Where the hell is my SWORD?
Grimey Drawer

Sickening posted:

Big Corp has a change control process. Yay

Standard flow...

Put in a ticket in the change system: great

Ticket generates a request for approval to leadership for all levels of changes: hmm okay

Requester has to be on the change request weekly conference call to talk about the change in full for every level of change or be denied: oh no baby what you doin

Let’s just say our company is new to the process and these change conference calls take all loving morning. One of the changes I listened to this morning was to correct a distribution list.

Sounds like someone hosed something up big time and the company is now trying to over correct. Yell at them that this is not proper ITIL best practice

Docjowles
Apr 9, 2009

Defenestrategy posted:

edit: Thinking about it, there's no reason to not apply to stuff, it's up to HR to filter all the chaff not me.

This is the correct attitude :yeah:

wolrah
May 8, 2006
what?

Kashuno posted:

Yeah I should try this. The techs from these companies come out and scream about how to not use DHCP and only statics but a reservation may just solve that issue for me.
Reservations are the correct answer for anything that needs an unchanging IP address. You get all the benefits of a hardcoded IP address with none of the downsides. Your DHCP lease table becomes your IP address documentation, and you know it's always up to date. No more user error when setting IP addresses, no more undocumented changes causing address collisions, etc.

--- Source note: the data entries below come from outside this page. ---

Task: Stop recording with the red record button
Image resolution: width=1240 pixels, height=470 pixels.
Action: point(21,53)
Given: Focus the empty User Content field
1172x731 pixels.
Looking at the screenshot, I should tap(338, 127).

Actual static IPs hardcoded on the device should be limited to the DHCP server(s) it/themselves and anything that must be online for it/them to function and/or be reached. Those, and any ancient but irreplaceable industrial equipment that may require a hardcoded address, should still have reservations defined both for documentation purposes and to prevent anything else from being accidentally given their address.

bitterandtwisted
Sep 4, 2006




The internal position I applied for hadn't been mentioned for a while, so I figured the interviews would be pushed back til after xmas. Nope, just got told by my boss they're tomorrow morning. :stare:

He did say not to worry about getting dressed up, so hopefully it will be somewhat relaxed.

skipdogg
Nov 29, 2004
Resident SRT-4 Expert

Sickening posted:

Big Corp has a change control process. Yay

Standard flow...

Put in a ticket in the change system: great

Ticket generates a request for approval to leadership for all levels of changes: hmm okay

Requester has to be on the change request weekly conference call to talk about the change in full for every level of change or be denied: oh no baby what you doin

Let’s just say our company is new to the process and these change conference calls take all loving morning. One of the changes I listened to this morning was to correct a distribution list.

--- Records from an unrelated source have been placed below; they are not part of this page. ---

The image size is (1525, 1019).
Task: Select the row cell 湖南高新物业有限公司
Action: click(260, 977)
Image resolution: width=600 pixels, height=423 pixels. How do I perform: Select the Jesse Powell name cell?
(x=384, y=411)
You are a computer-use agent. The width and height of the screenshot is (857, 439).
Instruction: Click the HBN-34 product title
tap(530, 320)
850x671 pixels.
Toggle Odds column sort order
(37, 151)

Oh god, I was involved with a change control process like that. Luckily we grew out of it and learned. We simplified CCB a lot and wrote a lot of SOP's. It wasn't a change if we followed a standard operating procedure that was approved.

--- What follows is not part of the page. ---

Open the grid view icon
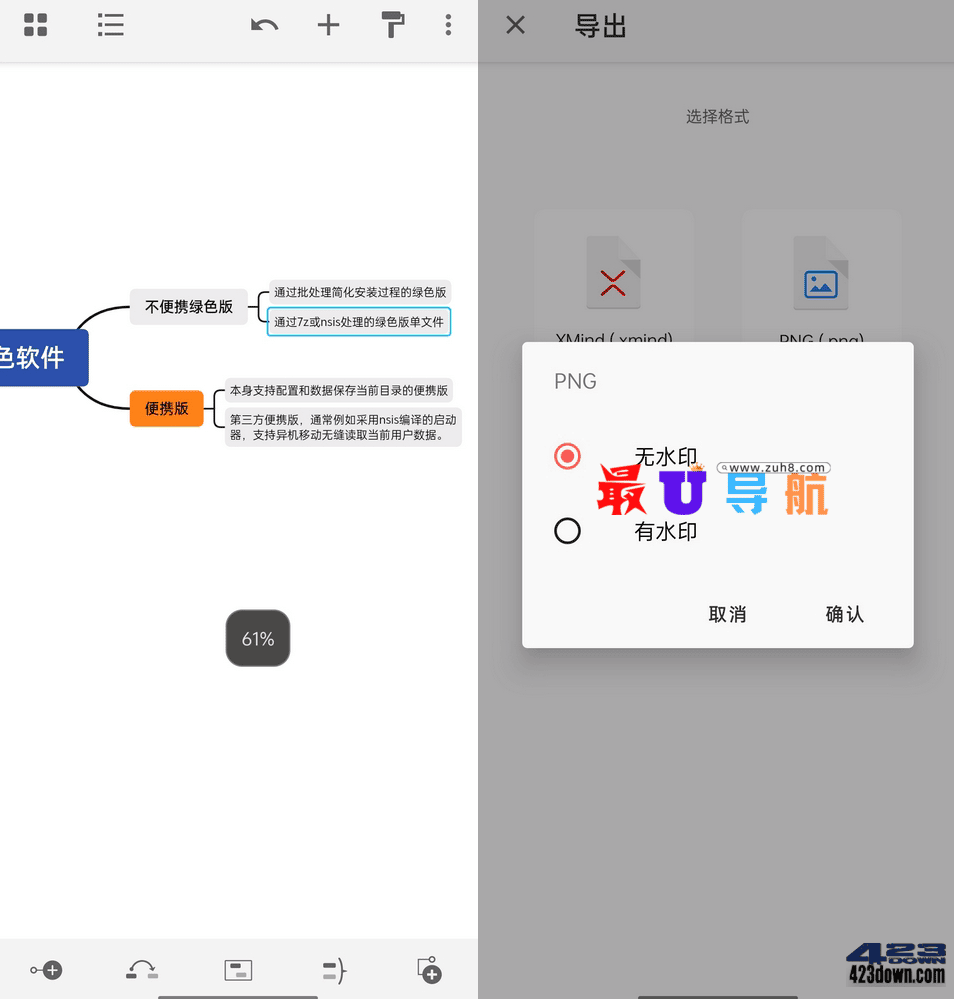954x999 pixels. [x=36, y=26]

I work with a guy though who used to work at a large hospital system, and everything went through CCB, even something as mundane as changing the VLAN of a switchport. It would take 6 weeks for a printer to get moved, or something stupid like that. He hated it.

CCB's can be good, but they can also be terrible.

bitterandtwisted posted:

The internal position I applied for hadn't been mentioned for a while, so I figured the interviews would be pushed back til after xmas. Nope, just got told by my boss they're tomorrow morning. :stare:

He did say not to worry about getting dressed up, so hopefully it will be somewhat relaxed.

Odds are it's just a personality fit type interview. Maybe not, every company is different. I always just worried about personality fit more than technical qualifications, you want to make sure the new guy fits with the team.

Che Delilas
Nov 23, 2009
FREE TIBET WEED

Defenestrategy posted:

I've also heard the requirements are just a way for HR to dumpster resumes without looking to hard at them. Is that true?

edit: Thinking about it, there's no reason to not apply to stuff, it's up to HR to filter all the chaff not me.

There's a lot more going on, generally, than just this. The job posting is very often a product of IT management and HR people having conversations, where IT manager says stuff like "we'd like a senior IT person, we use a combination of <insert 20 different technologies here>, our entire department does <insert 20 different major tasks here>, we're drowning out there." The HR person takes that information and interprets it into, "Senior candidate = minimum 5 years experience, so by the transitive property, foreach( technology ) print '5 years experience in technology.'"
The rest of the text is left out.